Thirteen-year-old Danesiah Neal was hoping to score said nuggets at Christa McAuliffe Middle School after her grandmother had given her a $2 bill form 1953 that school officials deemed a “fake.”
“I went to the lunch line and they said my $2 bill was fake,” Neal said. “They gave it to the police. Then they sent me to the police office. A police officer said I could be in big trouble.”
The crime of forgery is a third-degree felony in Texas that carries a sentence of up to 10 years in prison. According to police reports, eight other such investigations in the school district have been launched against students since 2013, and dozens more have occurred in neighboring districts.

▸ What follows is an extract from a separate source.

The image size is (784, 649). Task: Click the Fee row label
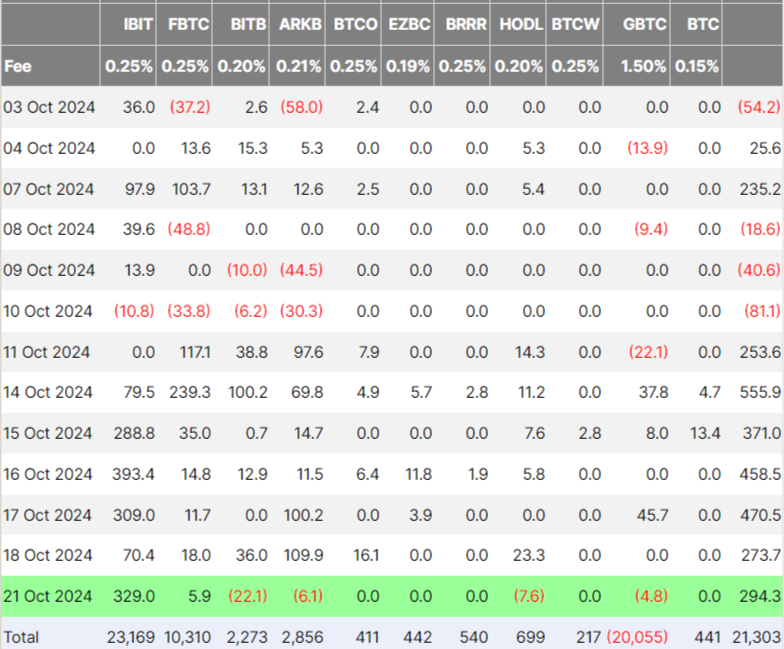(18, 66)
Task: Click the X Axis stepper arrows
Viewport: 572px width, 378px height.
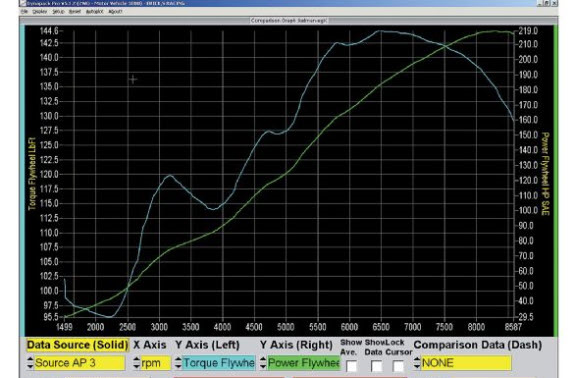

Local prosecutors say that most of the kids would only be given probation in light of a conviction, but a felony arrest record may still follow them around for the rest of their lives as the expunging of juvenile records isn’t always a guarantee.
Because the bill was so old in Neal’s case, the school’s counterfeit pen wouldn’t work on it so Fort Bend ISD police launched a Dragnet-style investigation that tracked it from Neal’s grandmother back to a convenience store and then to a bank.
“She’s never in trouble, so I was nervous going in there,” Neal’s grandmother, Sharon Joseph said. “[Officials asked] ‘Did you give Danesiah a $2 bill for lunch?’ [and then] told me it was fake.”
The bill wasn’t fake however, and no charges were filed against the teen, but Joseph maintains that terrifying students with felony charges over something so minute is not the way that such situations should be handled.
Joseph said the bill was returned to her and that she and her granddaughter didn’t even receive an apology from police or school administrators despite Neal being forced to miss lunch that day because her money was taken.
“It was very outrageous for them to do it,” she said. “There was no need for police involvement. They’re charging kids like they’re adults now.”
Other cases in the area have resulted in students being handcuffed and arrested. That was what happened to a 13-year-old seventh grader at Cy-Fair Independent School District’s Cook Middle School, who is currently awaiting trail on felony forgery charges over a $10 bill that did turn out to be fake.
Attorneys for that student say the teen has been requisitioned to alternative school and faces two to 10 years in prison for a bill that looked and felt real. Additionally, it is said that the student qualified for free lunch at the school and that parents even offered to compensate administrators to no avail.
“He comes to school the next day and he gets arrested and charged with a third-degree felony,” the teen’s attorney, Mani Nezami said. “He’s in seventh grade. He doesn’t handle money that much. They put him in handcuffs. They put him in a police car, the whole bit. He could face years in jail or prison.”